#### [TASK OBJECTIVE]
Lines with the word "coordinates" in them are the ones to copy from the records.

#### [Collection entries]
*** Begin section ***
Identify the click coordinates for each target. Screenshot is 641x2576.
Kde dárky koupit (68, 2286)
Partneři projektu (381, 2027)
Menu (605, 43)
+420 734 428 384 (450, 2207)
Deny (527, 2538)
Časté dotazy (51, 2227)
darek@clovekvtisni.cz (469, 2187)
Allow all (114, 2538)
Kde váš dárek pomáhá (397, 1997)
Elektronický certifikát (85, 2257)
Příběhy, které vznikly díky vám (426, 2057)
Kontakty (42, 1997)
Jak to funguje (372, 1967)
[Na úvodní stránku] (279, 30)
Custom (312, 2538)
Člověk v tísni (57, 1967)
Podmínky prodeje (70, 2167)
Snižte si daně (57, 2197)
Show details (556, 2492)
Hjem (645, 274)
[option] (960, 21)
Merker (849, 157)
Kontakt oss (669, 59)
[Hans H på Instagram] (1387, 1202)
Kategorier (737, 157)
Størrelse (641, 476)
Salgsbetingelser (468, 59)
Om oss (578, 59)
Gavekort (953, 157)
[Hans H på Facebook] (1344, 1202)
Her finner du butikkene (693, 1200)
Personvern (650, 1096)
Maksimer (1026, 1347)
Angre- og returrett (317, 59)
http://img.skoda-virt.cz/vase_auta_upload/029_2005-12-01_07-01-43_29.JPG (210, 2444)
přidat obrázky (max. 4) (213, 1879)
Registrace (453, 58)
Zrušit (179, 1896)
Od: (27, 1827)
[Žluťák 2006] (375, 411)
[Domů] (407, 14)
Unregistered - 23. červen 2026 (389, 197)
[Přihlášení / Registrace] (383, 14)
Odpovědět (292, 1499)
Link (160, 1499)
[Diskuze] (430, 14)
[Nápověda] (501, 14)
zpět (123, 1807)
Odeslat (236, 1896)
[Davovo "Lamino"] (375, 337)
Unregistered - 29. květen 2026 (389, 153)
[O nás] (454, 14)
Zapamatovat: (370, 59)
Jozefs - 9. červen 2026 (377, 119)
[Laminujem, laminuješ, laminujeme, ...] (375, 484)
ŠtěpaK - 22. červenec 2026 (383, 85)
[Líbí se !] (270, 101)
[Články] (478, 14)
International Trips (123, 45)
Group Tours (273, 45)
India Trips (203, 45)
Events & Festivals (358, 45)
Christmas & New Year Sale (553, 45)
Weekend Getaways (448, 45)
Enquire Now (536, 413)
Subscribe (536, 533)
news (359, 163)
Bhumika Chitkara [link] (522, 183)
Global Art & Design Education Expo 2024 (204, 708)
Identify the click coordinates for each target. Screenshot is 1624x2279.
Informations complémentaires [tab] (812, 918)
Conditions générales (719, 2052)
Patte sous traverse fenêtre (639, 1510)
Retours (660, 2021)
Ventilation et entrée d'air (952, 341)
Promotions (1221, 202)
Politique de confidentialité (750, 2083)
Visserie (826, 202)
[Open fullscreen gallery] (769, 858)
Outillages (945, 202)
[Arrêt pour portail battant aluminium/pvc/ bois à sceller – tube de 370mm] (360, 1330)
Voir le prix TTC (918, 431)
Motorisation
*** End section ***
#### [TASK SOLUTION]
Identify the click coordinates for each target. Screenshot is 641x2576.
Identify the click coordinates for each target. Screenshot is 1624x2279.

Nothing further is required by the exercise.